# Task statement:
Continue the text below about the Kids Day events held by The ALS Association Greater New York Chapter, starting after its last sentence.

# Reading text:
>>>>>
Since 2012, The ALS Association Greater New York Chapter has been sponsoring a special “Children and Teens Day” event for children who are living with or love a PALS, and for children who are already bereaved. Our first Kids Day, as we lovingly call it, was at a restaurant in the city that was truly out of this world – Mars 2112! There, kids ages 8 to 18 had fun in the restaurant’s arcade, ate a spectacular meal – and decorated “memory boxes” using their own memorabilia or craft materials provided by the Chapter. This was the first of many art-therapy oriented Kids Days.
Now divided into two age groups (6 to 11 and 12 to 18), groups have brought family photos to the Chapter office to make beautiful scrapbooks or snow globes, painted a tea set at a pottery studio, and drawn a mandala (signifying the circle of life). Most recently, the group made Valentine’s Cards and decorated frames for their loved ones, as pictured above. Art is therapeutic, and always something kids enjoy.
<<<<<
# Excerpted records:
>>>>>
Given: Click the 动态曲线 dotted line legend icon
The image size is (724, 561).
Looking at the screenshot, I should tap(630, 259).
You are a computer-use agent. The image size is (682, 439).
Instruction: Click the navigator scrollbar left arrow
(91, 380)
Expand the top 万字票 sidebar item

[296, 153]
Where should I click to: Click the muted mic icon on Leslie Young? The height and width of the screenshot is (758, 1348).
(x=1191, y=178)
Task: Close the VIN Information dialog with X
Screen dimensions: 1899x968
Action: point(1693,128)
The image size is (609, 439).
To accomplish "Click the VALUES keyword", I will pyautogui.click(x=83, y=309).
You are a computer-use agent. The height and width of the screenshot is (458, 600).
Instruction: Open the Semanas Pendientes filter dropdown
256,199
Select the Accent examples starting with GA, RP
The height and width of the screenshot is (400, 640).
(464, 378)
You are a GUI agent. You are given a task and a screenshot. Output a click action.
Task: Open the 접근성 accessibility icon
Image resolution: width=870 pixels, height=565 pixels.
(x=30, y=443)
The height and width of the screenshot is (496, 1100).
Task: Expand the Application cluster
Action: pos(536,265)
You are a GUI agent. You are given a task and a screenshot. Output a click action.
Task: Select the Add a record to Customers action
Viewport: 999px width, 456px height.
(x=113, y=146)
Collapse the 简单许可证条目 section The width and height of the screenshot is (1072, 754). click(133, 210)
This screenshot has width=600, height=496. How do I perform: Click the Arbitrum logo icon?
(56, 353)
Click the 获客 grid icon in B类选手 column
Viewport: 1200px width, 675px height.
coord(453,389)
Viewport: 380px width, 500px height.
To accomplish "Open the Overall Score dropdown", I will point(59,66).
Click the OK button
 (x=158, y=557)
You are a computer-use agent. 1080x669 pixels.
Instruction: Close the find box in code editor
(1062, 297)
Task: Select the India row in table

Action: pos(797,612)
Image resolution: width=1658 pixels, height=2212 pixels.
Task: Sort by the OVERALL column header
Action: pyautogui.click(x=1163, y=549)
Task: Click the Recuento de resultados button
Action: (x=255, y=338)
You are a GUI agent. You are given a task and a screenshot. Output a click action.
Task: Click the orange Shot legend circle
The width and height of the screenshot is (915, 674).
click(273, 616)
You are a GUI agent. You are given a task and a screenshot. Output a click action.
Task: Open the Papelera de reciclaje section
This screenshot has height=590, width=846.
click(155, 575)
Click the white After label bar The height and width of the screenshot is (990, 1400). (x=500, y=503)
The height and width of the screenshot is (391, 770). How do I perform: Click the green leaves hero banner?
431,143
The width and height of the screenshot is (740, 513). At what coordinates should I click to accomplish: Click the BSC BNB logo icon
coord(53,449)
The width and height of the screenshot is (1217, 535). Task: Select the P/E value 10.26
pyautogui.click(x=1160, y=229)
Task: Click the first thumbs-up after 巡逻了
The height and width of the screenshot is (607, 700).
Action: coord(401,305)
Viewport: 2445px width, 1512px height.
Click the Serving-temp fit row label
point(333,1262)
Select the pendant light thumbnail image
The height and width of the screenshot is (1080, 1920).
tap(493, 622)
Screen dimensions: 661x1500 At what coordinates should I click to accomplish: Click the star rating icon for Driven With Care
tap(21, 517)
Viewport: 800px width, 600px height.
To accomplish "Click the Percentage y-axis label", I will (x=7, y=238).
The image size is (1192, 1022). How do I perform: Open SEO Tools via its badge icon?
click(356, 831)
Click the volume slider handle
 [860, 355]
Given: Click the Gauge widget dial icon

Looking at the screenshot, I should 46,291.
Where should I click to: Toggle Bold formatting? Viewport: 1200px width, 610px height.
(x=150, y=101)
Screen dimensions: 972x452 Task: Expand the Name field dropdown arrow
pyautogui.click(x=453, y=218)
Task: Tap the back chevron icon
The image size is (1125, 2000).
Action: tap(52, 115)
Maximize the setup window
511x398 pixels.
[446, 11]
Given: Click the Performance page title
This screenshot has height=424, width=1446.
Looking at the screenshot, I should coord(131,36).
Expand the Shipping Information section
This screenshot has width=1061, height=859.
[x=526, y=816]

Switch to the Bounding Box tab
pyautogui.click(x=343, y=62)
<<<<<
# Expected answer:
We have found that working with art can help children get more in touch with their thoughts and feelings about their lives with ALS, even if they don’t want to talk openly with other kids or staff members who are always present. However, sometimes they do, and we offer them a safe space to talk with each other. At our most recent event, a nine-year-old girl told us she comes to our groups to have some fun and asked if we invited kids because their parents are sick. At another, a boy slightly older quietly told a staff member that his dad had ALS. In these quiet ways, children can express themselves, feeling understood by other kids going through a similar experience. Their privacy is respected: parents can join for our traditional pizza lunch and ice cream sundae bar, and stay to chat with one another privately, while the kids do their artwork.